Pixel coordinate grounding data:
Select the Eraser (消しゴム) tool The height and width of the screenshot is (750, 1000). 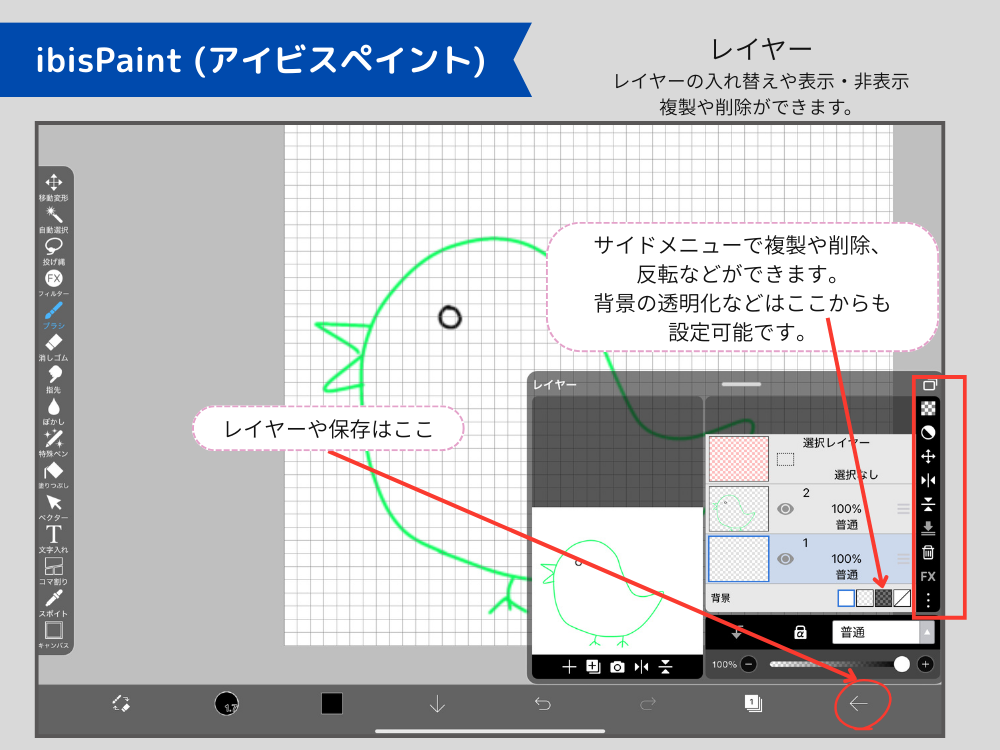54,344
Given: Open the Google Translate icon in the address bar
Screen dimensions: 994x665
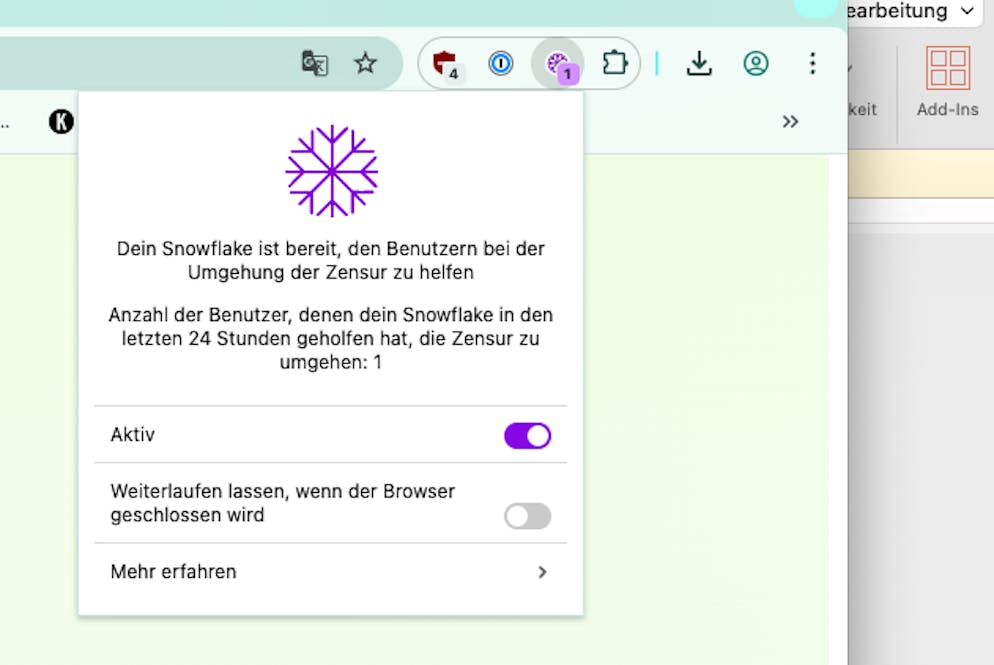Looking at the screenshot, I should point(313,63).
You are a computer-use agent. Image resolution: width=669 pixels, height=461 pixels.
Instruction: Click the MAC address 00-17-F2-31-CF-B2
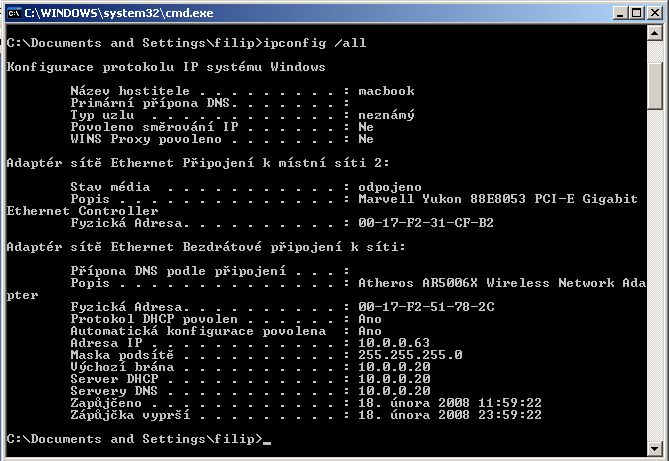(x=426, y=223)
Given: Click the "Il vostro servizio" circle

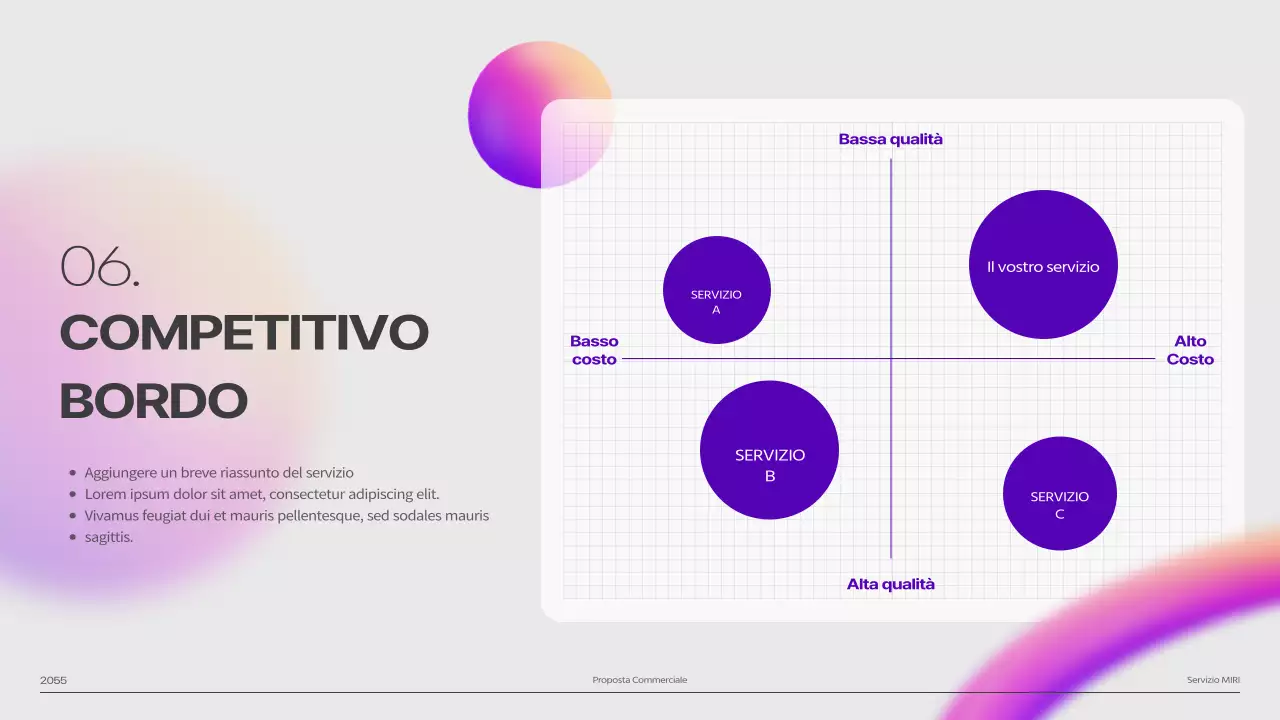Looking at the screenshot, I should click(1043, 265).
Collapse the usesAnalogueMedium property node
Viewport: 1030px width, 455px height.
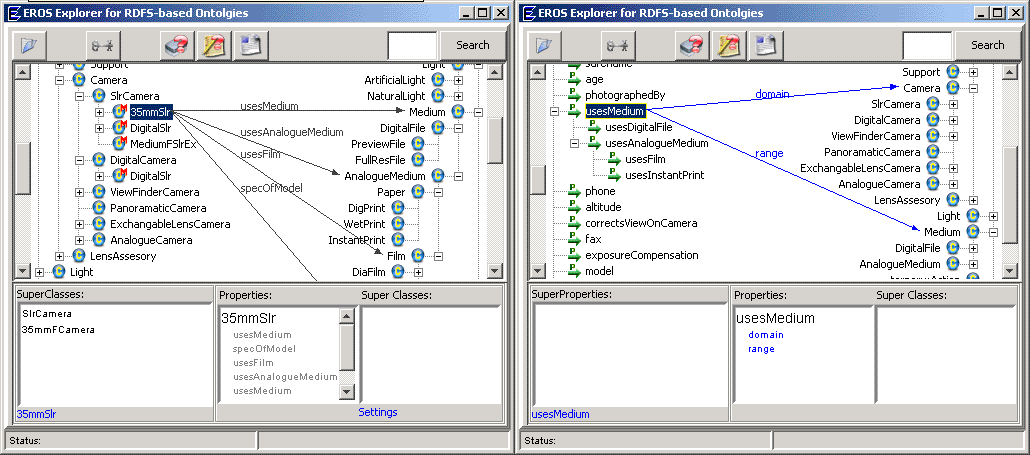[574, 144]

What the exercise asks:
Print exactly the lines from the line with "Given: Open the" through the end of the data, both ends included, and print no pictures.

Response below:
Given: Open the Google Translate icon in the address bar
Screen dimensions: 994x665
Looking at the screenshot, I should point(313,63).
You are a computer-use agent. Image resolution: width=669 pixels, height=461 pixels.
Instruction: Click the MAC address 00-17-F2-31-CF-B2
(x=426, y=223)
Given: Click the "Il vostro servizio" circle

Looking at the screenshot, I should click(1043, 265).
Collapse the usesAnalogueMedium property node
Viewport: 1030px width, 455px height.
[574, 144]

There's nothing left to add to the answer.